Nella morfologia la variazione diatopica si rileva, per es., nel sistema dei pronomi: qui alcune ➔ varietà centrosettentrionali (soprattutto basse, da Roma in su) si caratterizzano per l’uso di te come ➔ soggetto (il Sud è fedele a tu), quelle meridionali per la vitalità del voi come allocutivo di cortesia (➔ allocutivi, pronomi); tra i ➔ clitici, al posto di gli / le / loro previsto dalla norma si può trovare non solo la generalizzazione di gli, che è propria del neostandard (Berruto 1987: 75), ma anche l’uso di ci, a Milano come a Palermo, e di le al maschile, in Italia centrale e anche nel Nord-Ovest; si tratta però di tratti marcati anche in diastratia come popolari.
Sul piano sintattico, un elemento di forte caratterizzazione diatopica è costituito dall’➔accusativo preposizionale, che in una frase con l’ordine normale soggetto + verbo + oggetto (➔ ordine degli elementi; nelle varietà siciliana o sarda il verbo è alla fine) è un tratto meridionale (ho chiamato a Giuseppe); in presenza di ➔ dislocazioni (a destra e a sinistra), però, appare esteso anche al Centro (Giuseppe l’ho chiamato, ma anche a Giuseppe l’ho chiamato), mentre con determinati verbi (Lorenzetti 2002: 86-88) è in espansione anche al Nord (a Giuseppe nessuno lo ha invitato oltre che Giuseppe nessuno lo ha invitato; a me non mi convince e anche a me non convince).

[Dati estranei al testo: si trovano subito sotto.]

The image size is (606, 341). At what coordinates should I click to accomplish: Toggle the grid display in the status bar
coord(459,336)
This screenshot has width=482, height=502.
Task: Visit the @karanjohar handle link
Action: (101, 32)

Per quanto riguarda il lessico, si è già accennato ai regionalismi e ai geosinonimi, alcuni dei quali sembrano resistere al processo di standardizzazione: si pensi, tanto per fare un esempio, alla concorrenza, nel linguaggio gastronomico (➔ gastronomia, lingua della), tra uva passa, uva passita, uva sultanina, uvetta, zibibbo e passolina. Forse più interessanti alcuni aspetti relativi alla formazione delle parole, dove, per es., alcuni suffissi alterativi caratterizzano determinate aree: a Roma si sentono spesso caruccio, caruccetto invece di carino, carinetto; è certamente settentrionale la terminazione in -azzo / -a in paninazzo «pagnottella»; il suffisso -accio / a è particolarmente frequente in Toscana, dove può anche non avere valore spregiativo; a Napoli risalgono dal dialetto i suffissi -illo / -élla in bellillo / bellélla «bellino / bellina»; in Sicilia è caratteristica non solo del dialetto ma anche della varietà d’italiano la produttività del suffisso -ina.

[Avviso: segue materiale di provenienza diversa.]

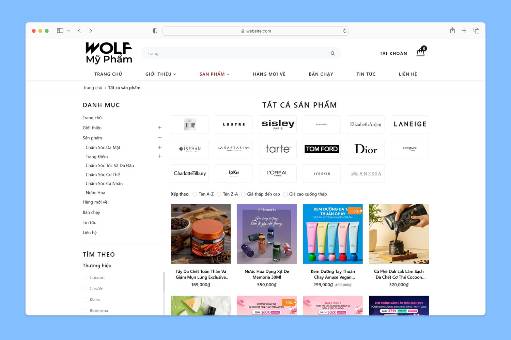Open a new tab with plus icon
The width and height of the screenshot is (511, 340).
click(464, 31)
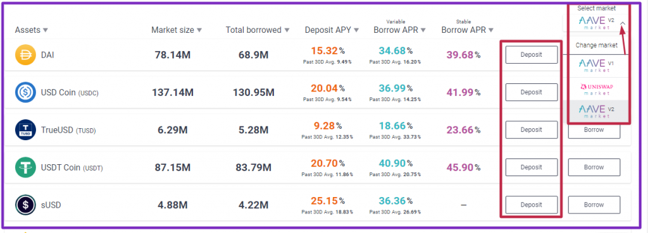The height and width of the screenshot is (233, 648).
Task: Click the USDT Coin Tether icon
Action: pyautogui.click(x=25, y=167)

Dagli anni Novanta del Novecento una serie di ricerche hanno documentato l’esistenza secolare di usi regionali della lingua nazionale (cfr. i contributi raccolti in Bruni 1992 e 1994; Bernhard & Gerstenberg 2009) e hanno valorizzato anche alcuni espliciti richiami alla presenza di tratti regionali nel parlato che si leggono in testi del passato. Tra questi viene spesso segnalato quello contenuto nel trattato La civil conversazione di Stefano Guazzo, del 1574, il quale ammetteva, nella conversazione quotidiana, un «parlar misto» con elementi lessicali diffusi in Italia settentrionale, come barba «zio» o verzi «cavoli» (Marazzini 1999: 103-105). Importante è anche il riferimento all’uso romano contrapposto a quello fiorentino nelle osservazioni di Alessandro Tassoni alla prima edizione (1612) del Vocabolario degli Accademici della Crusca, che per altro si riallacciava alla teoria cortigiana del primo Cinquecento (➔ accademie nella storia della lingua; ➔ cortigiana, lingua). Molto note, infine, sono le riflessioni sul tema di ➔ Alessandro Manzoni, che nei Promessi sposi rifiutò il «colore locale» di cui aveva parlato nella prima Introduzione al Fermo e Lucia e nella Lettera a Giacinto Carena (1847) criticò il lessicografo piemontese perché nel suo Vocabolario domestico aveva talvolta accolto voci e locuzioni non fiorentine ma di altra provenienza regionale. Ma, se si guarda all’effettiva diffusione nel parlato di un italiano diatopicamente connotato, si può senz’altro concordare con De Mauro (19702), che colloca la nascita delle varietà regionali in epoca postunitaria, parallelamente al processo di italianizzazione dei dialetti e alla crescita dell’italofonia.